İkinci Ligden itibaren bir kamyon dolusu oyuncu transfer edip, bir de üstüne piyasa değerlerinin üstünde paralar verip istediğimiz sonuca ulaşamıyorduk. Ne zaman ki yasak geldi, bize de huzur geldi. Artık kimse tribünlerde; "Başkan bize Ronaldo'yu al" diye bağırmıyor. Zorunluluklar takımı bir arada tuttu. Bir de üstüne Gisdolle geçen sezon yakaladığımız takım iskeleti oluşunca güzel sonuçlar almaya başladık.
Beşiktaş maçı ölçü değildi ama iyi oyun oynamıştık. Antep, Hatay maçlarında da görece olarak daha denk takım olmasak da sahada ağır basan taraf bizdik.
Konya ve Başakşehir maçları turnusol kağıdı olacaktı, Konya'da yine hakem felaketi, peşine ligin iyi takımlarından Başakşehir galibiyeti gelince Rize maçı farklı bir havaya girdi.
Taraftarımız, acaba Avrupa olur mu hayalleri kurarken Rize'den 3 puanla döndük. Bir haftada üç maç oynamak kolay değil. Zaten rotasyonda fazla oyuncumuz da yok. Reis sürekli kulübedekileri hazır tutmaya çalışıyor. Rize'nin puan tablosundaki yeri ve aldığı puanlar ölçü olmasın, Rize de bu ligin iyi takımlarından. İlhan Palut ise bu ligin üstünde bir hoca. Bizim için zor maçtı. Yorgunluk ve maçın sonlarına doğru ağırlaşan saha da cabası.
Maç eşit güçlerin savaşı şeklinde geçti, iki takım da birbirini tarttı. Benzer pozisyonlara girdik, benzer pozisyonları kaçırdık.
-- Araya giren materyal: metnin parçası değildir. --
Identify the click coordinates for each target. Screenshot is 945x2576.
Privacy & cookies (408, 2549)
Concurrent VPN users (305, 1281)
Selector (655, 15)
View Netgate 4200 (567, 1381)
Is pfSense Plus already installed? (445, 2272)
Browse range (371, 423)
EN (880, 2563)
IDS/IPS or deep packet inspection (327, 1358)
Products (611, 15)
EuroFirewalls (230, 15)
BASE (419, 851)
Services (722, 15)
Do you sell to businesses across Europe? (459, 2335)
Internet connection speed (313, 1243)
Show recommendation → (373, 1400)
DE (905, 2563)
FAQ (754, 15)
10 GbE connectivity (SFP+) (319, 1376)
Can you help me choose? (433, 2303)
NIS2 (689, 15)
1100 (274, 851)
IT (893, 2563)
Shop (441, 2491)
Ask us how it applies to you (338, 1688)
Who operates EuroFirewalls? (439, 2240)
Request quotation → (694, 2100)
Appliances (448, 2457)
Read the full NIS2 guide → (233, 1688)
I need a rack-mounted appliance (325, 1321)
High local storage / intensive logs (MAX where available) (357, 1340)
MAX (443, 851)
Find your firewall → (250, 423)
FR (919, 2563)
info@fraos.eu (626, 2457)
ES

Nitcham'ın pozisyonunda Zeki tam usta işi çıkartınca, o top gol olmasa ayıp ederdi. Nitcham golü attı ama yine aynı Nitcham; topu sağa ver soldan al, sola verle ömür geçiriyor. Reis ne yapıp edip Tait'i kazanmalı. Soner Aydoğdu iyi niyetli ama yeterli değil. Celil ve Bennasser orta sahayı domine ediyorlar. Celil iki haftadır nazar boncukluk oynuyor. Defans bloğu sağlam, Zeki ve Bola ters kademeleri kaçırmıyorlar.
Maç istatistiklerinde topa sahip olmada Rize 60-40 üstün gözükebilir ama bu üstünlük sadece rakamsal. Top birinci ve ikinci bölge arasında dolaştı durdu. Biz de sahada doğru yerde durduk.
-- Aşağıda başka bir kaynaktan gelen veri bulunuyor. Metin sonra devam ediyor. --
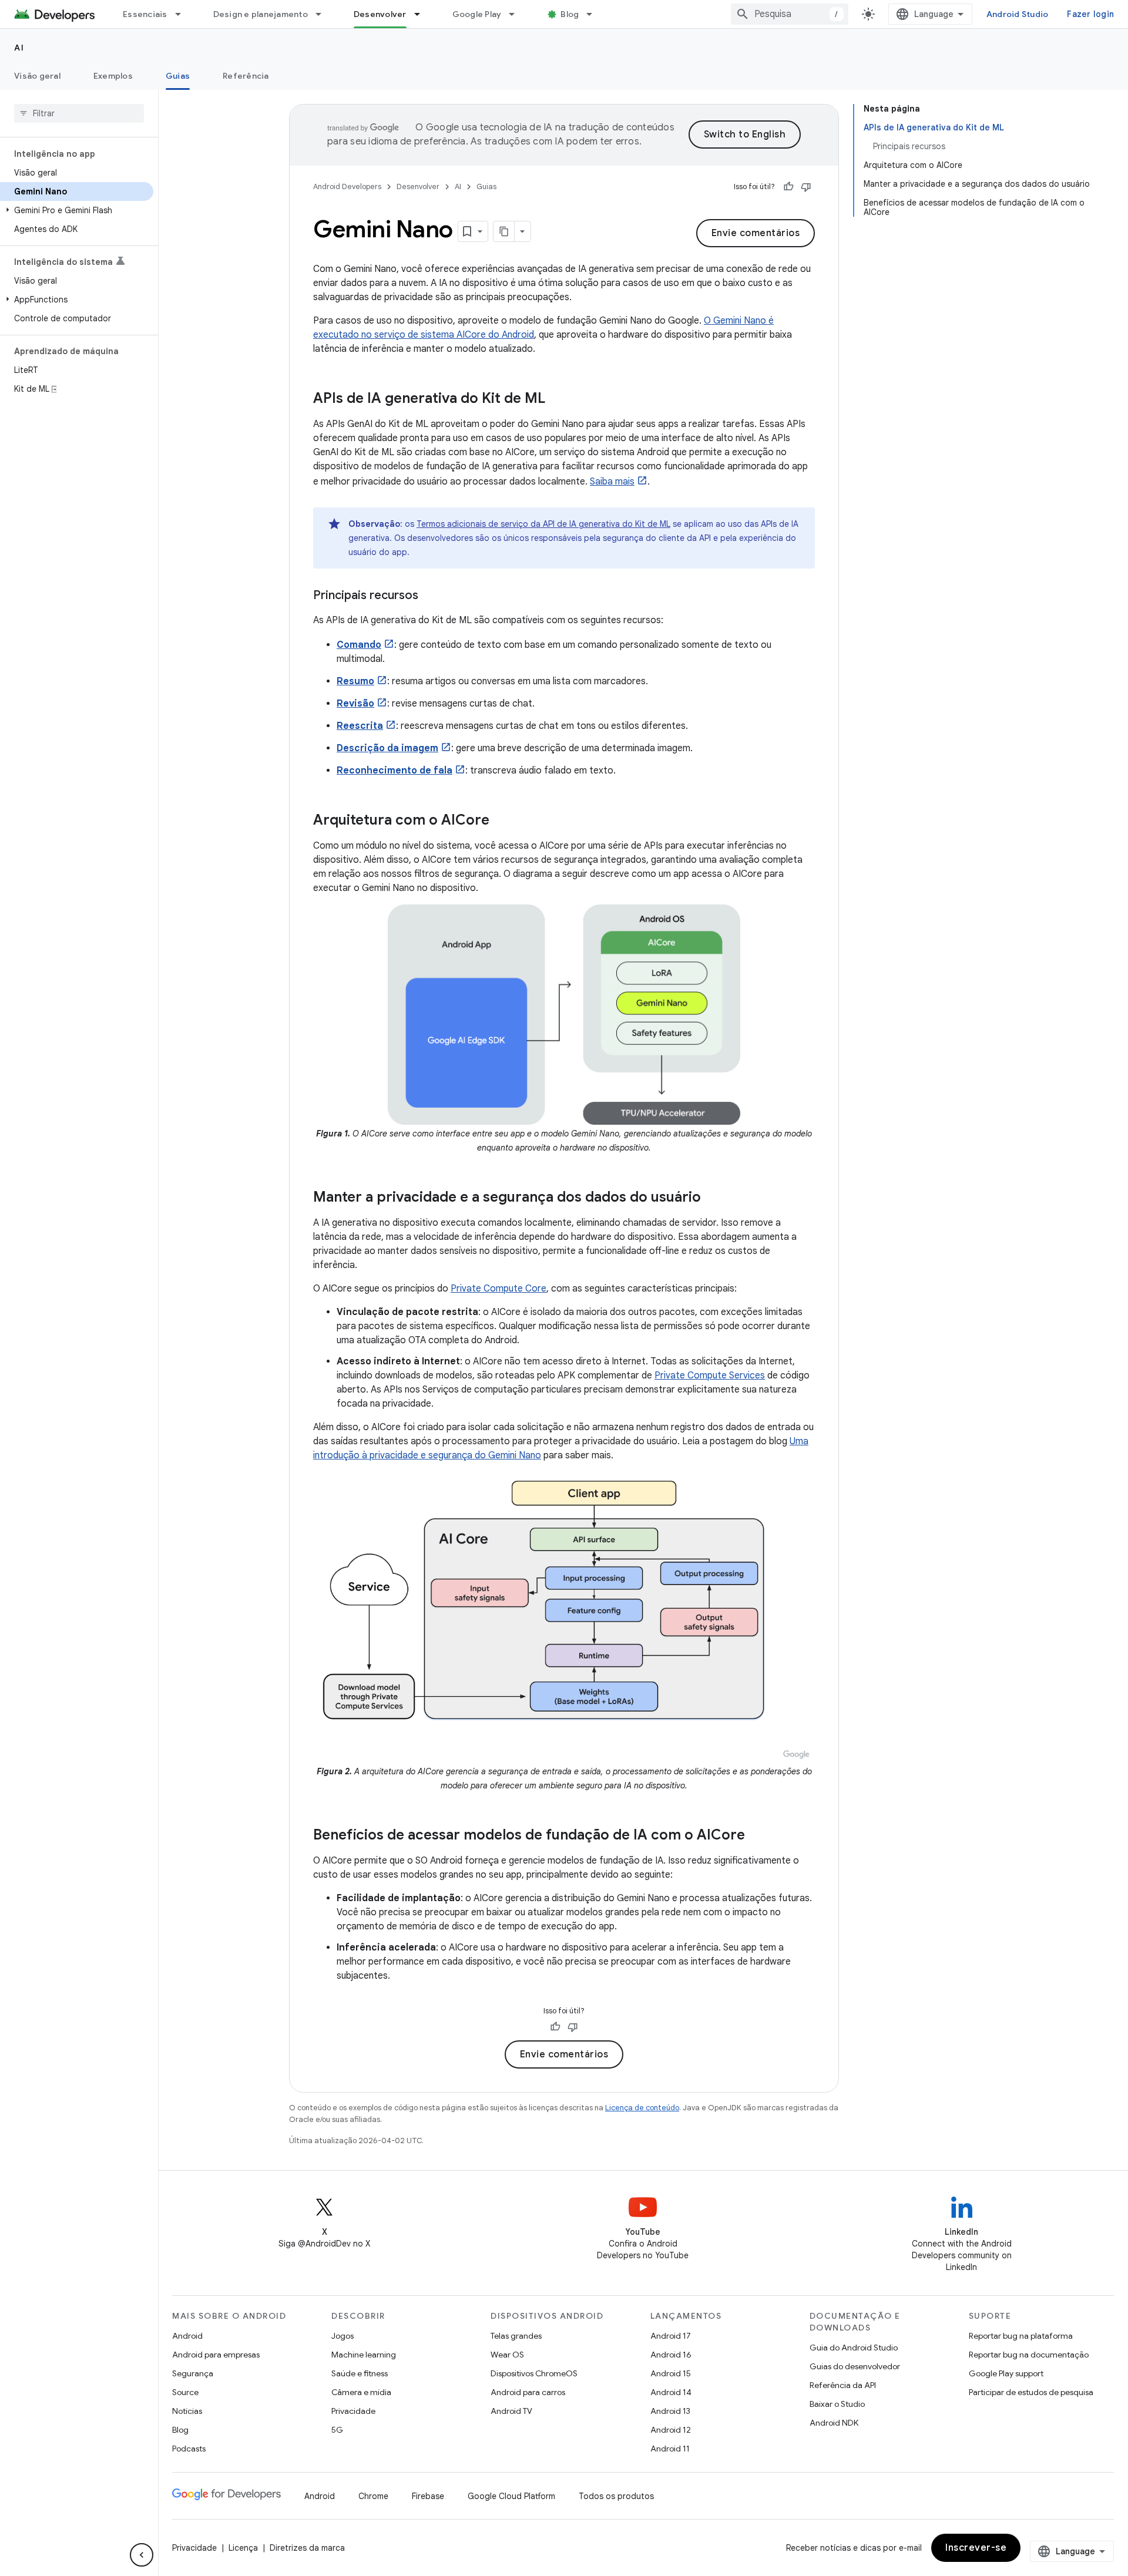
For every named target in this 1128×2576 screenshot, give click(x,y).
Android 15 (670, 2373)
Tek olumsuz durum Okan'ın sarı kartıydı. Biz takım olarak hiçbir zaman oyunu soğutan taraf olmadık, Okan da oyunu soğutmak için değil yorgunluktan dolayı geç kaldı diye düşünüyorum.
Bir de Ercan Kara var. Boylu poslu çocuk, memleketimiz Çarşamba'dan. Son dakikada o golü yapması gerekir. Reis rotasyon için Dimata ve Ercan arasında kaldığında memleketimizin çocuğunu seçsin isteriz.
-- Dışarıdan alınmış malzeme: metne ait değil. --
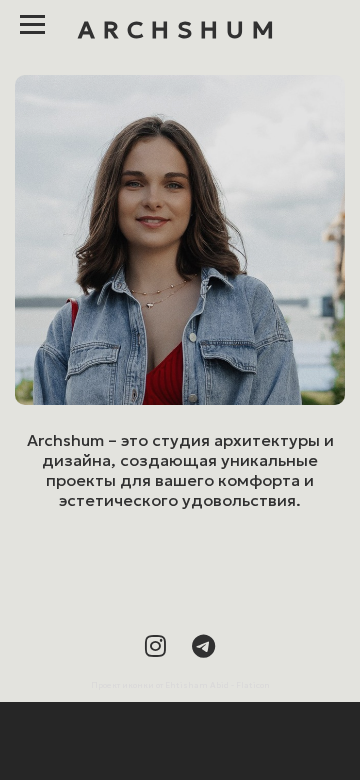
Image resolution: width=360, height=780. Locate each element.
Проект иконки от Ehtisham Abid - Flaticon (180, 685)
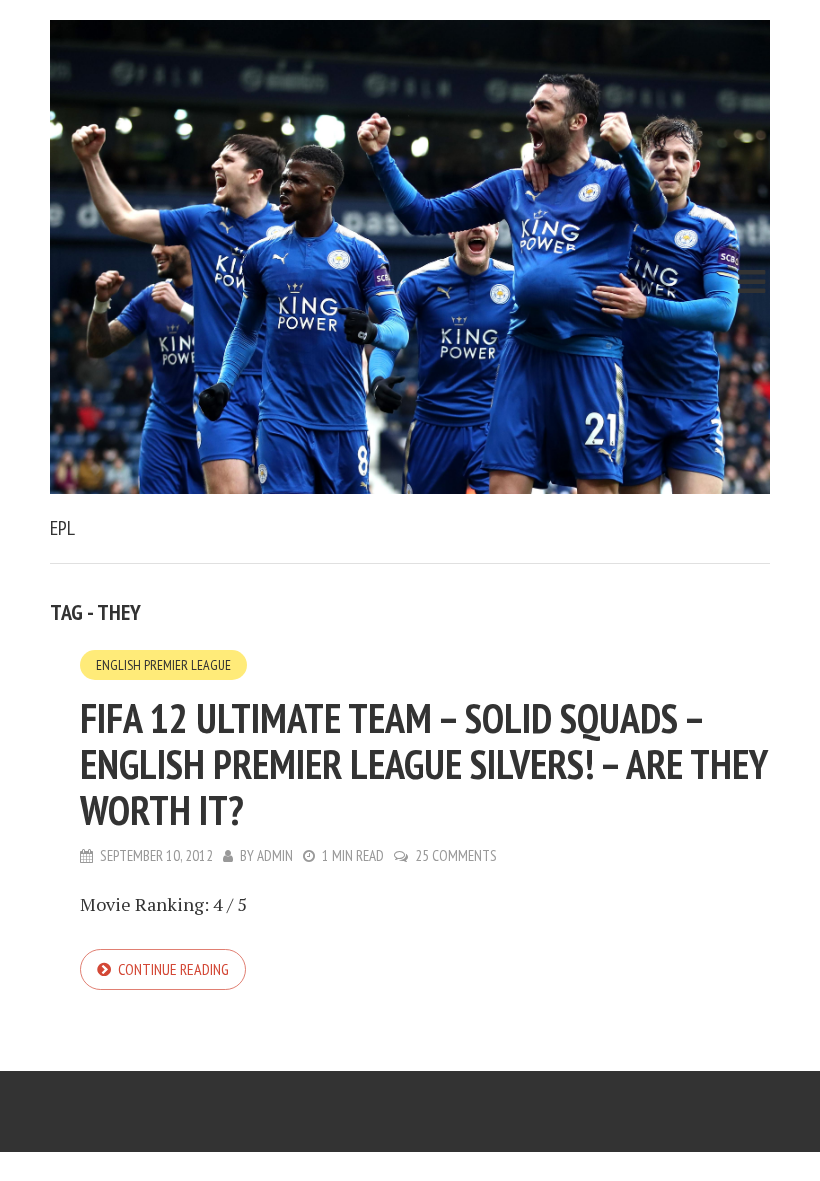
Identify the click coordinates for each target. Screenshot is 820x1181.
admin (275, 855)
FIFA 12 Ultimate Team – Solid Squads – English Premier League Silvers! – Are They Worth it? (423, 764)
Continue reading (173, 969)
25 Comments (456, 855)
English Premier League (163, 665)
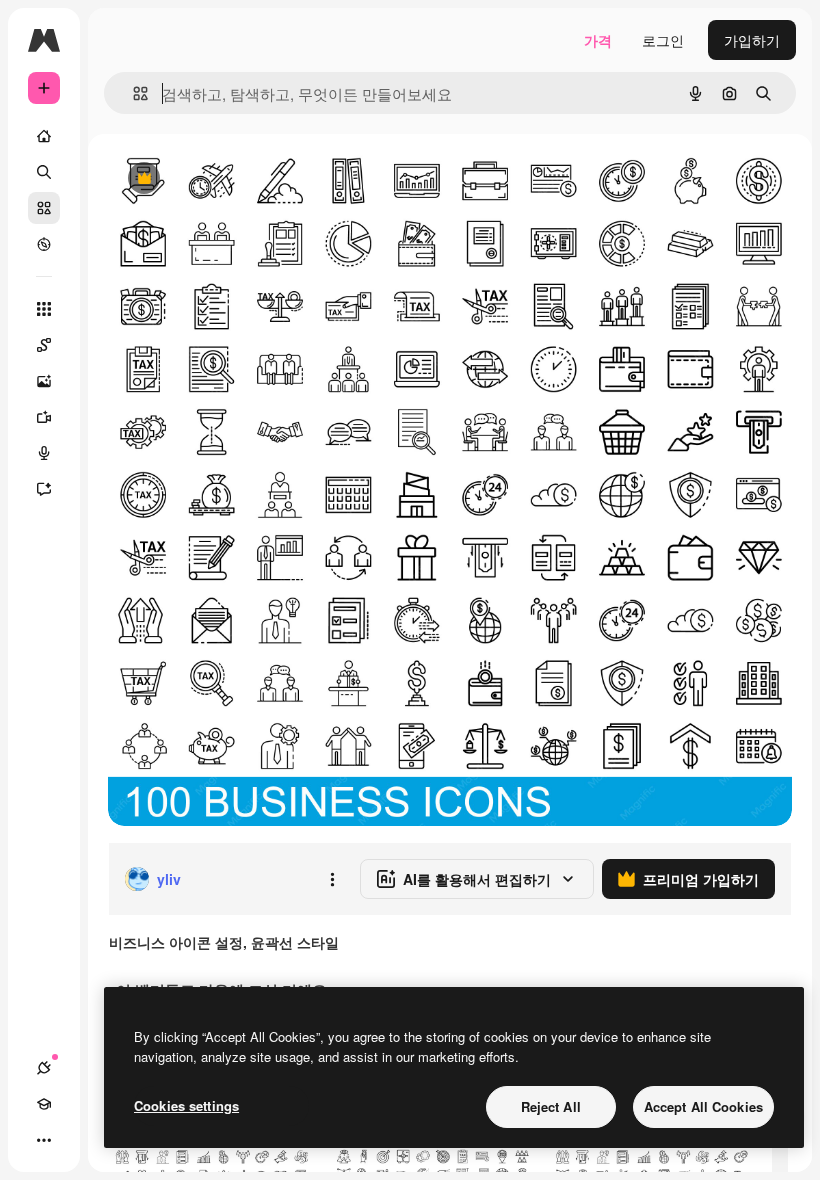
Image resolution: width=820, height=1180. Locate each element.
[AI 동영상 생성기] (44, 417)
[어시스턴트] (44, 489)
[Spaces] (44, 345)
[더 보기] (44, 1140)
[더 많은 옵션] (332, 879)
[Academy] (44, 1104)
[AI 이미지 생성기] (44, 381)
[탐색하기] (44, 244)
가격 (598, 40)
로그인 (663, 40)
Maç sonucunda 3. sırada gözüküyoruz, haliyle taraftar da "Avrupa Avrupa duy sesimizi" diyor. Fakat Avrupa'nın sesimizi duymasına daha çok var. Hedef; alınabilecek maksimum puanla ligde kalabilmek.
Samsunspor taraftarı bu deplasmana özel "Kırmızı" konsepti yaptı. Store da tepkisiz kalmayıp kırmızı ürünlerde %20 indirim yaptı, güzel de oldu.
Taraftar mutlu, şehir mutlu, çıtır bi keyfimiz var. Bu keyif Göztepe maçında da devam etsin. Maç saati 16:00, madem bilet fiyatlarında indirim yapmıyorsunuz, kampanya yapın; bir alana bir bedava gibi. Eski kombine alanlara Storeda %30 indirim tanımlayın, kombinelerde de indirim yapın.
Bu havayı bozmayalım.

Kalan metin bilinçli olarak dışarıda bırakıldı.